Top of Task inputs

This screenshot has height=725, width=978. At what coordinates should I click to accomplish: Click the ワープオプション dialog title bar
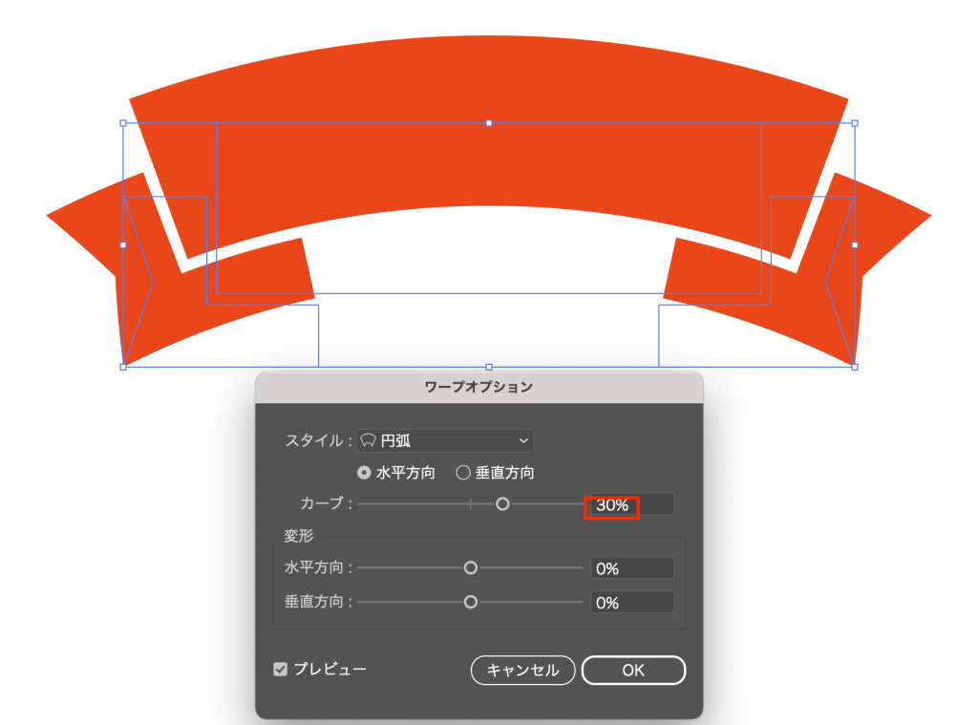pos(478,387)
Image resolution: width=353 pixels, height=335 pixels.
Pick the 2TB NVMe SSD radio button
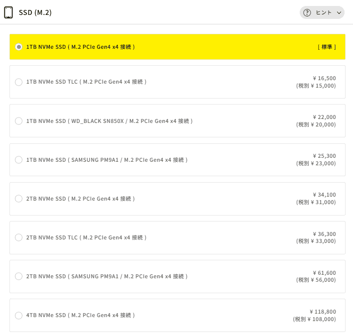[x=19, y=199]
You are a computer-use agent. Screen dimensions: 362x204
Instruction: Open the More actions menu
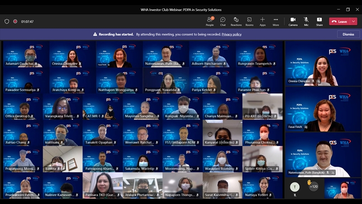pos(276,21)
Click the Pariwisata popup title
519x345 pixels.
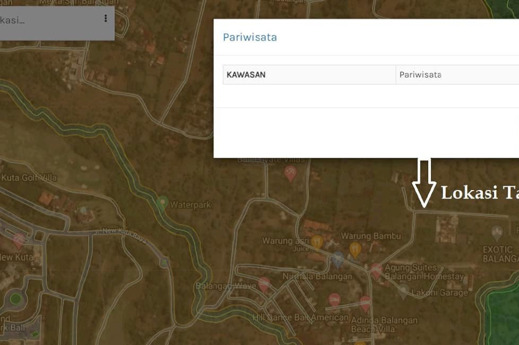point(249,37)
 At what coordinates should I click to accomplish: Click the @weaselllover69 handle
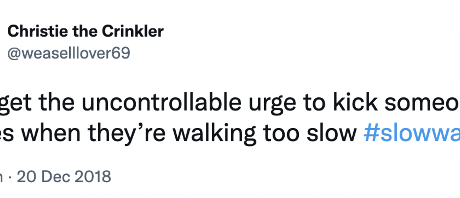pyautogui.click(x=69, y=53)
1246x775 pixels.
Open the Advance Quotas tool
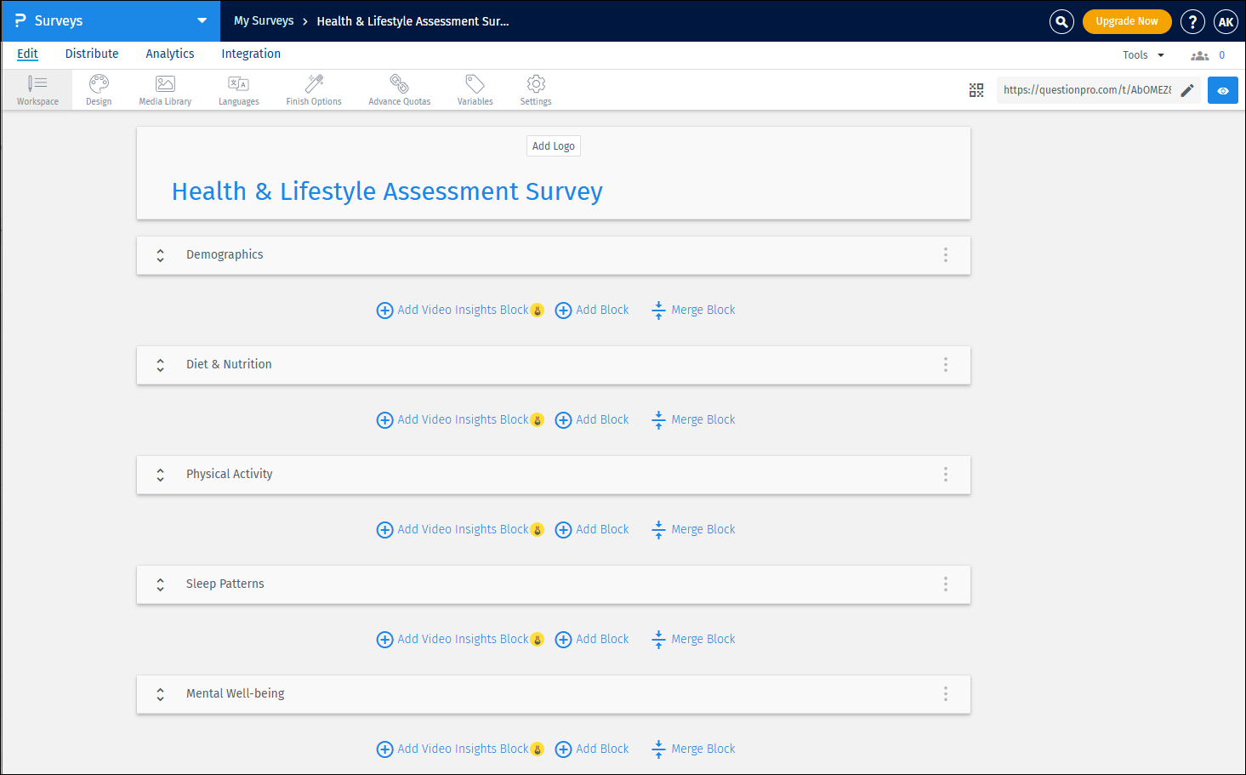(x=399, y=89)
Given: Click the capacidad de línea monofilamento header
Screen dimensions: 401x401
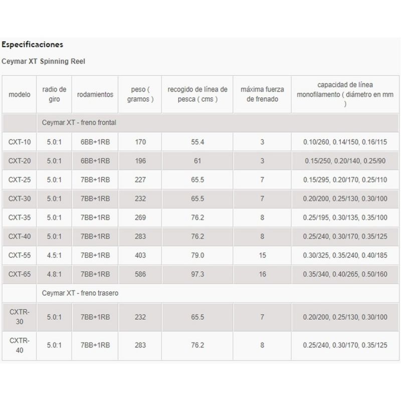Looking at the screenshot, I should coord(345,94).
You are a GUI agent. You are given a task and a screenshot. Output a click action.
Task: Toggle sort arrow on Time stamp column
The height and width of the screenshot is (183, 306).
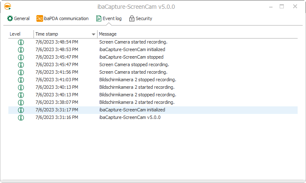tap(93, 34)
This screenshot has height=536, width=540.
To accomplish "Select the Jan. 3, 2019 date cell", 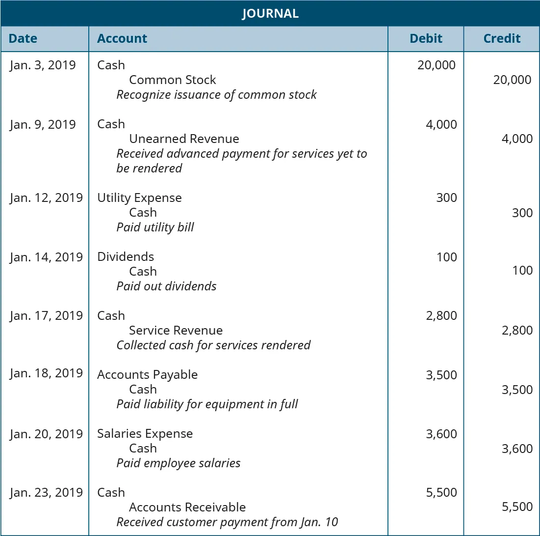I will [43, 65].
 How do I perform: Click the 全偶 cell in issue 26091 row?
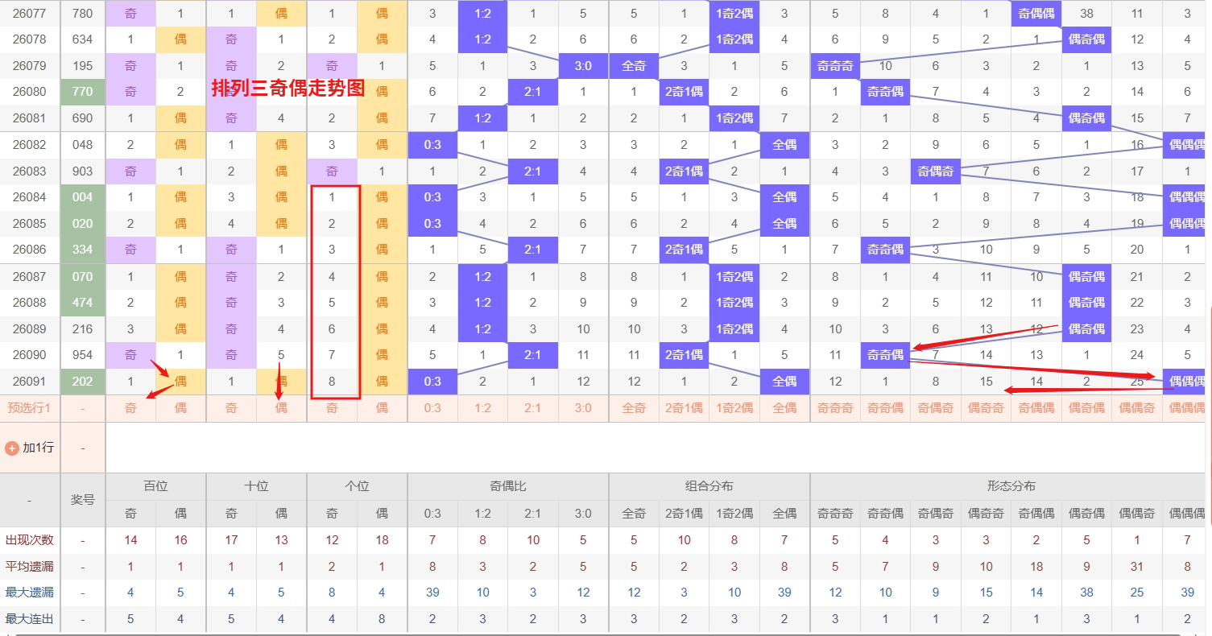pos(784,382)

Bottom of Task inputs

Problem statement:
Report each line of the records that holds the word "agent".

Response below:
You are a computer-use agent. Screen dimensions: 362x204
You are a GUI agent. You are given a task and a screenshot. Output a click action.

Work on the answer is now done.